For a withdrawal to reduce the Debit-balance in its Asset a/c, the bank puts the item in the RH (Credits) column [RULE 5b], but
For a withdrawal to reduce the Credit-balance in its Liability a/c, the bank puts the item in the LH (Debits) column [RULE 4b].
In this instance, the Debit-balance increased from “0.00” to “30,150.00 DR”, the opposite of a ‘withdrawal’, and the “30,150.00” item also appears in the wrong [LH or Debits] column; for a ‘withdrawal’ it should be in the RH or Credits column of the Asset a/c.
From the documented fact [evidence] that the transaction amount was placed in the LH column of the Asset a/c, we prove that this transaction was actually a Deposit by Bill of an asset worth $30,150, not a Withdrawal by the Bank.
By RULE 2, the LH column is always “Debits”; and by RULE 4a, that Debit-item should increase the previous “0.00” Balance to “30,150.00 DR”, which it does. So either “Debits” or “Deposits” would definitely be the correct LH column heading and “Withdrawals” is both incorrect and misleading in this Asset account.
Switching both column headings in this a/c is a double-lie which creates an illusion of a withdrawal when there was a deposit. Since these headings describe the opposite of what happened, each column heading becomes a separate lie. This is fraudulent accounting.
Words are the crucial part of this account2 of a “$30,150.00 Deposit” transaction, more important than the numbers in this case.
The Bank has cast an invisible ‘silk handkerchief’ over that real Deposit, causing it to ‘disappear’, by falsely describing it as a “Withdrawal”. By magical deception, the “impossible” has been achieved: a real Deposit by Bill has been ‘transformed’ into a fake “Withdrawal” by the Bank, by reversing the positions of the true column headings [“Deposits and Withdrawals”] to show “Withdrawals and Deposits”.3
Falsely recording such a deposit transaction, which causes financial loss to your customer, is a serious offence by the bank, almost certainly criminal.

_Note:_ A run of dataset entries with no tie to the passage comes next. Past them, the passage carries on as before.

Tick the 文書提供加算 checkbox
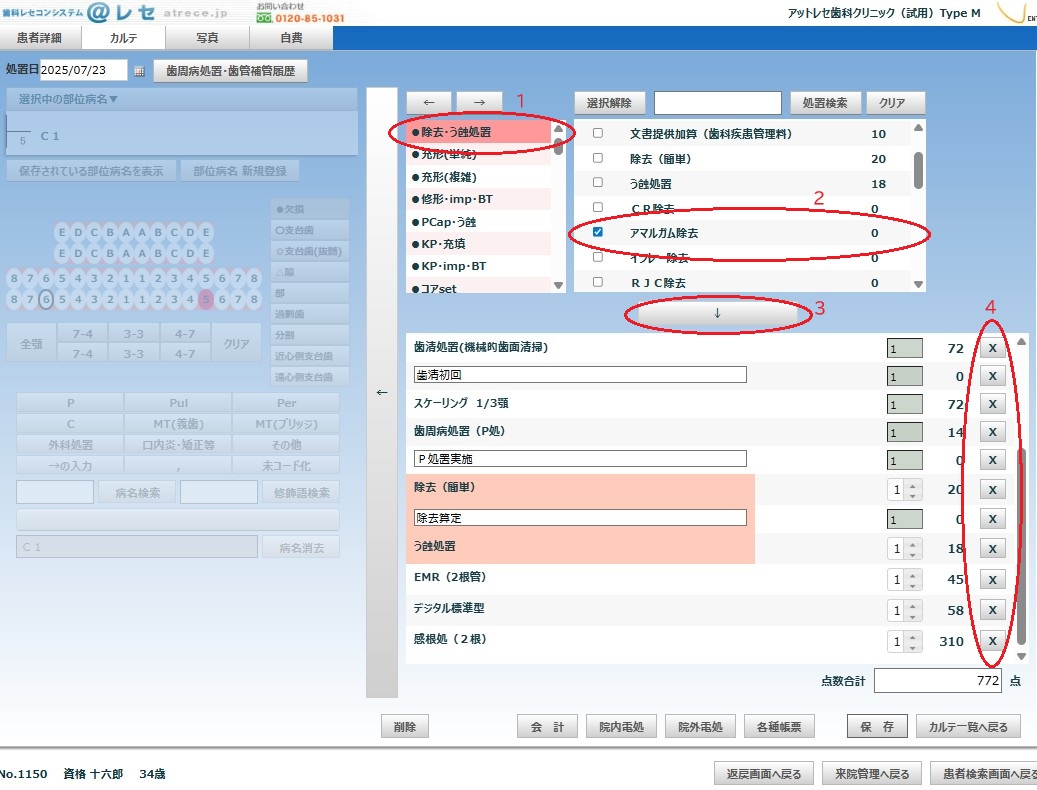The width and height of the screenshot is (1037, 790). pos(598,133)
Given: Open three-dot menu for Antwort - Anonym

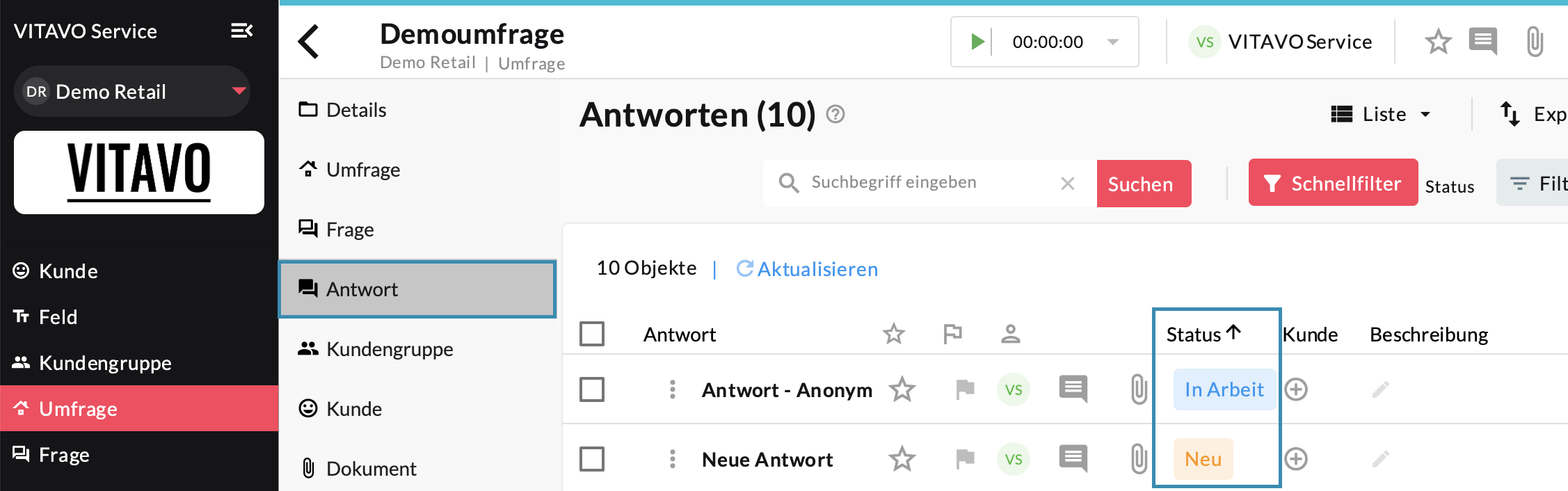Looking at the screenshot, I should click(x=672, y=389).
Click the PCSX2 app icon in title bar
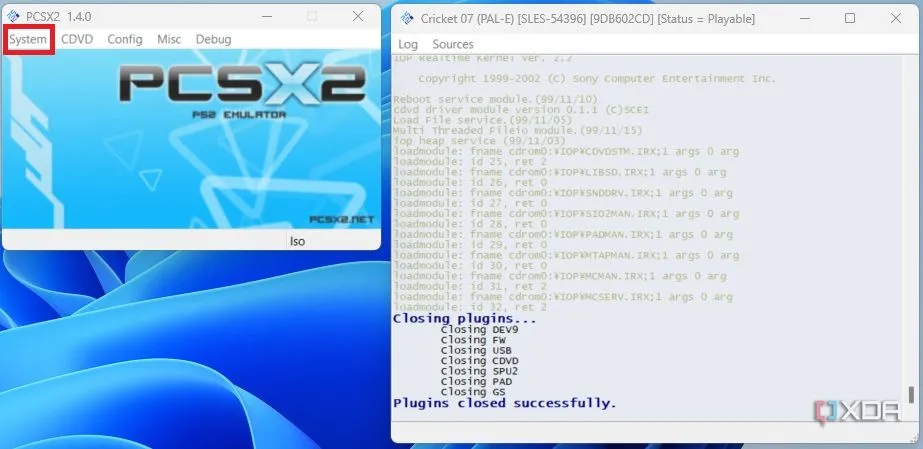The image size is (923, 449). (14, 17)
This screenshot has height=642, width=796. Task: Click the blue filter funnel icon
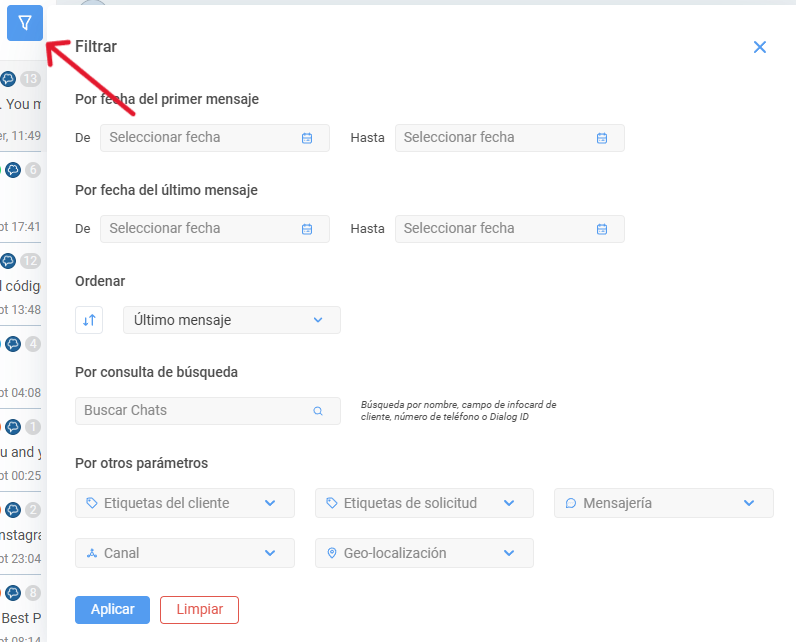[24, 23]
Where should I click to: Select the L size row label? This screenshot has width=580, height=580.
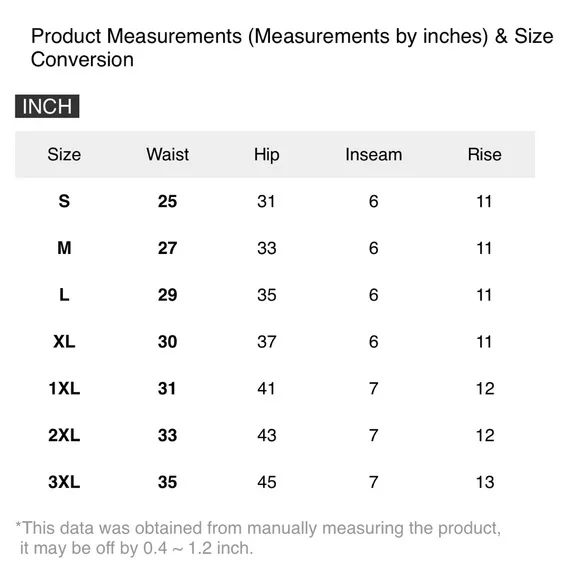(x=64, y=295)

How many readers (a) recognized this switching of column headings as a potentially criminal fraud, and (b) understood the accounting implications flowing from that two-fold “error”? I’d really like some feedback here. Any commercial lawyers out there? Check your own “loan” account statements and let me know if you find similar “errors”.
LIE No.2 [FIGURE 4, 6]
The second lie in this Asset a/c is the term “Loan Drawdown” in Line 3 of Figure 4. At first glance, this looks like an attempt to withdraw funds from an empty account, a clear breach of RULE 0. But since that a/c was empty (Balance = “0.00”) on 05 FEB, it was impossible to withdraw anything from it.
From the above discussion we know that such a “Drawdown” did not happen (because the entry was in the LH “Debits” column), and now we see that it could not have occurred (as the a/c was empty). But this term “Loan Drawdown” does reinforce the false impression of a ‘withdrawal’, separately created by the reversed column headings.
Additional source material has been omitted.